Trump Avrupa’nın küreselcilerine savaş açtı |
ABD’nin 5 Aralık'ta yayımladığı “Ulusal Güvenlik Stratejisi” Trump ABD’si ile Avrupa arasındaki uçurumun derinleştiğini bir kez daha teyit etti. 1945 sonrası dönemle tarihi bir kopuşu işaret eden belge, AB’yi açıkça hedef alarak tarihi bir stratejik ittifaka yeni bir darbe vurdu.
Her yeni ABD başkanlığı, görev süresinin başında yayınlanan bir dizi stratejik metinle ulusal güvenlik önceliklerini belirler. Başkan tarafından imzalanan “Ulusal Güvenlik Stratejisi” (“National Security Strategy”, NSS) bu “doktrin belgeleri” arasında en üst düzeyde olanıdır.

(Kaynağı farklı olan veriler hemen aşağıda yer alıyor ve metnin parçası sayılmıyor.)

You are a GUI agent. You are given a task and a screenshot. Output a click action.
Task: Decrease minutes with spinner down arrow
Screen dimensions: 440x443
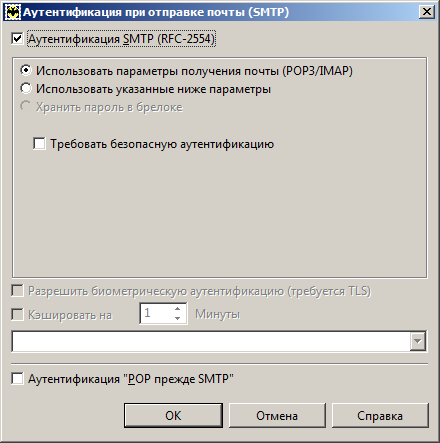pyautogui.click(x=177, y=318)
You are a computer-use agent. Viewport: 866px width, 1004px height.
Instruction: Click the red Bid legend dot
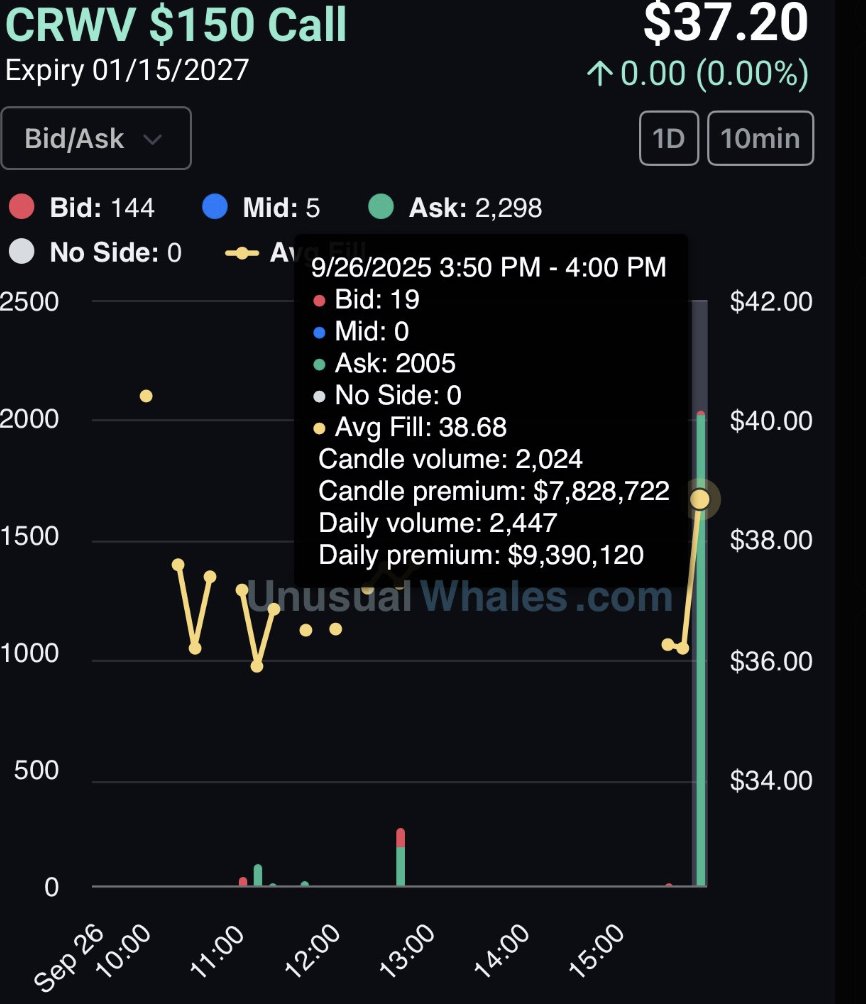[22, 208]
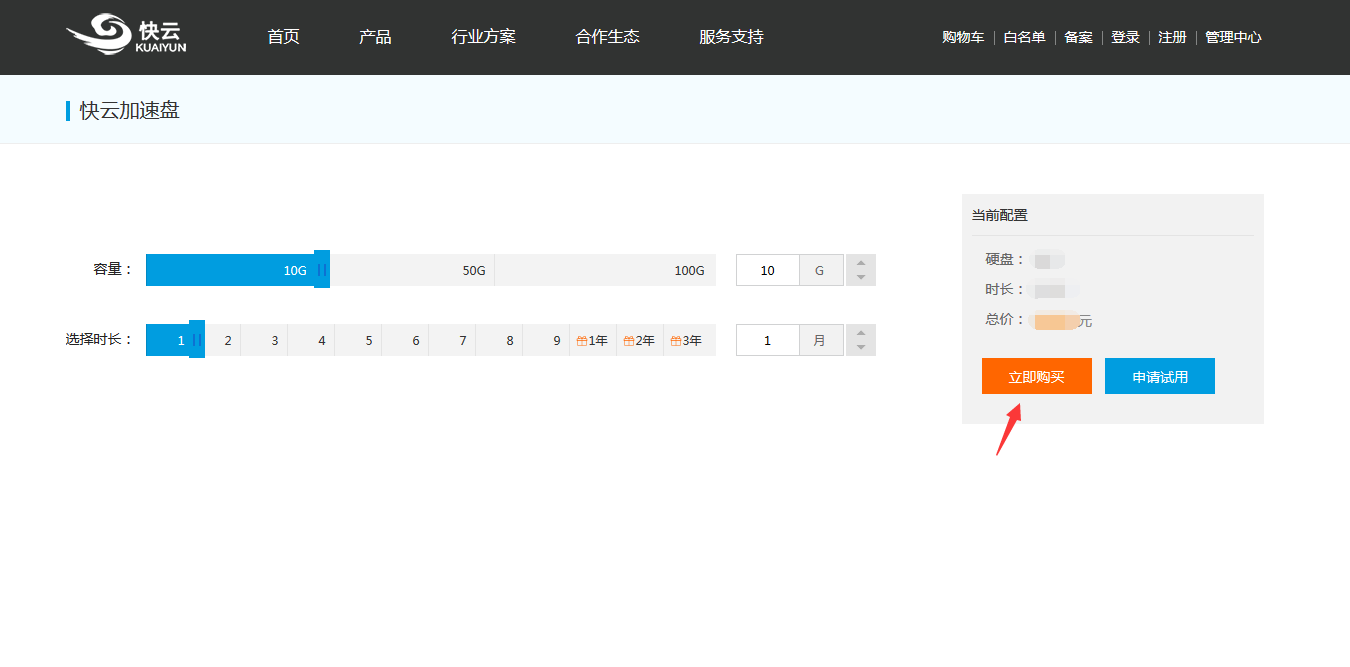Image resolution: width=1350 pixels, height=667 pixels.
Task: Open the 产品 menu in the navigation bar
Action: pos(375,37)
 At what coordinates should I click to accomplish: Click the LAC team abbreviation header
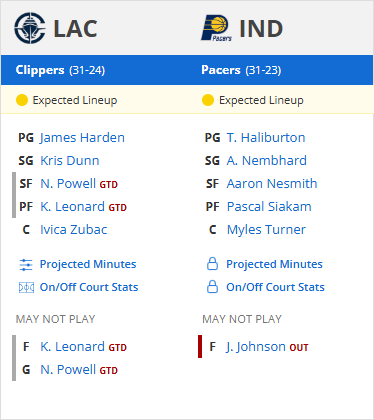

Trump’ın bu yeni stratejik doktrini, Avrupa ile ABD arasında siyasi bir kopuşu temsil ediyor. Bu yeni belgede, Avrupa artık stratejik bir öncelik olarak görünmüyor ve eski kıtayı düzeltmek için siyasi müdahalelerin gerekli olduğu düşünülüyor. Avrupa’nın içinde bulunduğu “ahlaki çöküşünü” durdurmak için ABD'nin MAGA (Make America Great Again) ideolojisine uygun vatansever ve egemenlikçi partileri desteklemeye hazır olduğu da belirtiliyor.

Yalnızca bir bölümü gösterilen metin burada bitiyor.